The current cost for an adult to join BS and register a horse for a year starts from around £220. You can’t even get a gym membership for that money, it’s amazing value.
So if BS put up the cost to say £500 (with a sliding scale for riders with more than one horse to register), they could use that extra income to reinvest in the sport in a way that will directly benefit all riders – giving them better facilities.
My proposal would be to set up an annual bursary-type fund of, say, £250,000 for four or five show venues around the country that could benefit from investment. You’d set up a small committee including several ex-pro riders to advise each venue what to spend their money on.
If these bursaries were given out every year, it wouldn’t take long before we had a raft of shows reaching four-star or even five-star standard to match the likes of Kronenberg in the Netherlands or Sentower Park in Belgium.
The next step is to scrap the British novice, discovery, newcomers and Foxhunter classes, which want firing straight in the bin. We just have far too many classes in this country – 1m, 1.05m and so on, it’s all a waste of time.
It used to be a pleasure and an honour to ride at the old Horse of the Year Show (HOYS) at Wembley because you were up against the best riders in Europe, they put on the best classes and the house was full from Monday to Saturday because people would happily pay to see the top riders.
I’ve always believed that HOYS died when it left Wembley and that’s where it should have been buried, because it’s all changed now – how do they expect people now to pay to watch a 1m class at an international show?
It’s like buying a ticket to Wimbledon and watching me play just because I want a game of tennis! But, without any qualifiers happening this summer, I can’t see HOYS going ahead anyway, but we’ll see.

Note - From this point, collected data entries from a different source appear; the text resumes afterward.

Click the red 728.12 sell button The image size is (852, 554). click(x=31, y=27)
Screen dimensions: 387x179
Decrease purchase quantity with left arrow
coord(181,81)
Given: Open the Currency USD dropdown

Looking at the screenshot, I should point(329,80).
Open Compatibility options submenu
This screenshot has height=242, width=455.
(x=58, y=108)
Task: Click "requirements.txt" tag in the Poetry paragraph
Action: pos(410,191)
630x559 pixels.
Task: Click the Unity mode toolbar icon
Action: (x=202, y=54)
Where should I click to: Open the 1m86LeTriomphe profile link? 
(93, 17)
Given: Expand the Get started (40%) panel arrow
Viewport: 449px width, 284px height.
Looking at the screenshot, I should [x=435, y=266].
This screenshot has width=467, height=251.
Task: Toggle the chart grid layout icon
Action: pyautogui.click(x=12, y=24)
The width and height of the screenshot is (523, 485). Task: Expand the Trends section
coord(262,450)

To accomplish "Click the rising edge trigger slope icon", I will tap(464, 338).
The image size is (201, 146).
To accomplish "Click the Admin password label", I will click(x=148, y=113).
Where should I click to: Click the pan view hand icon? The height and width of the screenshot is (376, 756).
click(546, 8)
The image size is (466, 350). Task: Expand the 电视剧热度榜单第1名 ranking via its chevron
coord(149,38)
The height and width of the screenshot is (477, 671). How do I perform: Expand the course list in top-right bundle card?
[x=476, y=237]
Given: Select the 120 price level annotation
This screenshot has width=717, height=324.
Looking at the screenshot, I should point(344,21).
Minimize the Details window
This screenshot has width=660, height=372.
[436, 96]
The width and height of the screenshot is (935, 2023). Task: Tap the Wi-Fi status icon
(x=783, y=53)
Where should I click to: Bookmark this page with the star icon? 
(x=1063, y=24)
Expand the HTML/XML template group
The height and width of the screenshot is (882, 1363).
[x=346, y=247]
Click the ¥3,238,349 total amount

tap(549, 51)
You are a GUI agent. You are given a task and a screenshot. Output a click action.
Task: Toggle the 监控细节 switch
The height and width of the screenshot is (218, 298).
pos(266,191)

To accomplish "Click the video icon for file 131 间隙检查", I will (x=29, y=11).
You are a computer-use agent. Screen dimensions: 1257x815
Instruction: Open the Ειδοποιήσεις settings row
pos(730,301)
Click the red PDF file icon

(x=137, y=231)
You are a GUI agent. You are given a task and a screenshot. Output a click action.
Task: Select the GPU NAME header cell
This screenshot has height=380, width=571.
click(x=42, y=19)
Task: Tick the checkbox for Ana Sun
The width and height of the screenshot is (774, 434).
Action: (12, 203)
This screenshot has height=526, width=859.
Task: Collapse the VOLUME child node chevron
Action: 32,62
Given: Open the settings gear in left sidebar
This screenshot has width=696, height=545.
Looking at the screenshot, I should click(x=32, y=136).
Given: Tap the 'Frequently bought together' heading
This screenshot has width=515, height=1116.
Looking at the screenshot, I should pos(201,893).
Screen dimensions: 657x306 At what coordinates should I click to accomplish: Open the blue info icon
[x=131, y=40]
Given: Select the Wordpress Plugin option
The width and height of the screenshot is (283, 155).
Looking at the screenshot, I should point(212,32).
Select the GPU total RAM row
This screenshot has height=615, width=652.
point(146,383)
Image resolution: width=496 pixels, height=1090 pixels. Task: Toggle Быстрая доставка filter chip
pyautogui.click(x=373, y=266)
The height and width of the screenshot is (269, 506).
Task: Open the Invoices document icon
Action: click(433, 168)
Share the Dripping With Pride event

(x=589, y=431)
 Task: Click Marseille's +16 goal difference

So let’s focus instead on making height and age classes the backbone of our shows. You’ll have the five-year-olds jumping 1m, and any rider who wants to jump that height goes in that class, too – you’re effectively incorporating two classes at one height. Then you follow on with the six-year-olds at 1.20m and seven-year-olds in a 1.35m class.
It’s simple and effective and works in Germany, France and the Netherlands, which are leading the way while we continue to drag our heels. The people running our sport just need a bit more foresight.
So let’s all put our heads together and start a consultation process with the entire BS membership – this potentially amazing opportunity has presented itself in the most unexpected and unfortunate circumstances, but let’s grab it and make a change.